Market Segment Issues -- if 90% of desktop computer users use some variant of Windows, why not target that group? Is the alternative operating system market large enough to justify support costs, or is the projected rate of return so small that it is not worth it?
Counterpoint
Market segment is an important gauge of demand, and must be taken into account. While Windows does enjoy its place on the vast majority of desktop machines, consider a few facts. First and foremost, NVIDIA does not limit itself to the Windows 9x family, as do many other hardware manufacturers. They even provide a TNT driver for Windows 3.11! Is the market for high-quality 3D performance under Windows for Workgroups larger than that of Linux or *BSD? I cannot seriously believe that.
Second, many successful companies like to target emerging markets. It is shortsighted to say that, "Because 75% (or whatever) of all home Internet users are in the United States, there is no market for home Internet access in South America or Asia." That is the exact opposite of a successful business strategy. The market share for Linux is growing, especially on the desktop -- with groups like KDE and GNOME and the Helix project! This growth will come at the expense of Windows. Third, as demonstrated above, dedicated and talented programmers will write their own drivers for their own operating systems as hobbies -- whether that OS is Be, Linux, GNU/Hurd, OpenBSD, or Plan9. (Okay, maybe not Plan9, but why not?) Should a hardware company dictate that its customers only use its product in a certain fashion? Would you buy a car if you had to sign an agreement saying that you could only purchase fuel at a certain type of service station?An astute reader also noted that the growing power of consumer grade 3D cards is beginning to make inroads into commercial grade systems. As large-scale render farms composed of clustered x86 boxes become more practical than specialized and exotic hardware, the GeForce, for example, suddenly becomes a viable solution on a graphics developer's personal workstation. This mindshare could be available at a very small price... but if supporting Windows 3.11 on a Pentium-class machine is more important than allowing dedicated customers access to information to write their own drivers for Alpha machines running a highly-tuned X server, perhaps even that price is too high.

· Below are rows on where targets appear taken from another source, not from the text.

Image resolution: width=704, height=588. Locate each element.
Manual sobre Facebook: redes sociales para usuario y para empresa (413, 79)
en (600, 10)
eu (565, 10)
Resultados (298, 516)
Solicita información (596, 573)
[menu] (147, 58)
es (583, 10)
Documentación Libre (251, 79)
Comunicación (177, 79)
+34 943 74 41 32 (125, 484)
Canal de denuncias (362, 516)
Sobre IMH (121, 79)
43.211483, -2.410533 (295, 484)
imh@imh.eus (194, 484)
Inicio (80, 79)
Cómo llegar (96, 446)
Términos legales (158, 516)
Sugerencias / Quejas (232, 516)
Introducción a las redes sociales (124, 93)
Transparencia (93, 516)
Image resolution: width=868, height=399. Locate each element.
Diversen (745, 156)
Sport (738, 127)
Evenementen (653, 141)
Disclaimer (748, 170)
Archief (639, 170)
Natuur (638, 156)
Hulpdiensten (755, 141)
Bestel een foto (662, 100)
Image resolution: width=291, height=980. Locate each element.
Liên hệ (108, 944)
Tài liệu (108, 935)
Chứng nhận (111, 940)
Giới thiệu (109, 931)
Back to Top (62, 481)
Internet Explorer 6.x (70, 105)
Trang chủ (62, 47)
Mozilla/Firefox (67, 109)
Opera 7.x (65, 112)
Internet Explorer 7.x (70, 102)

One might also note that, while these companies may not buy into the free software traditions and beliefs, they will hire system administrators familiar with Linux and open soure software. As this market is potentially very lucrative, maintaining favor with these potential purchasers is a fiscally wise investment.Market Leader Issues
Counterpoint:
Leading the market is one thing. Arrogance is another. Saying "We are the greatest thing right now, so we get to make the rules" is a good way to lose your customers. Remember, these are only people buying your products. People are irrational sometimes, pesky, irritable, annoying, and easily offended. They are also easily pleased. Treat them right and they will be more than happy to buy your products, if they are good and if they are what you promised.
This is vitally important when it comes to customer loyalty issues. As evidenced by the multitude of sites dedicated to providing the cold, hard benchmarking numbers (including information on tweaking your registry, recompiling your kernel, running Quake in place of a window manager, and using the latest bleeding-edge drivers from CVS), the consumer 3D business is very cutthroat. Currently NVIDIA is riding high on a wave of excellent performance. What happens when 3dfx, or Matrox, or ATI comes out with a next generation card that does geometry transformation on a Celeron 300A and gets 80 fps in 1600x1200 while running at 30 degrees C? Happy customers will be more likely to stick with a vendor giving good support, even at the expense of a few frames per second. (There will always be a group that is impossible to please -- but why not try for 80%? And 80% of Windows users is still less than 80% of Windows users plus Linux users plus BeOS users plus FreeBSD users plus....)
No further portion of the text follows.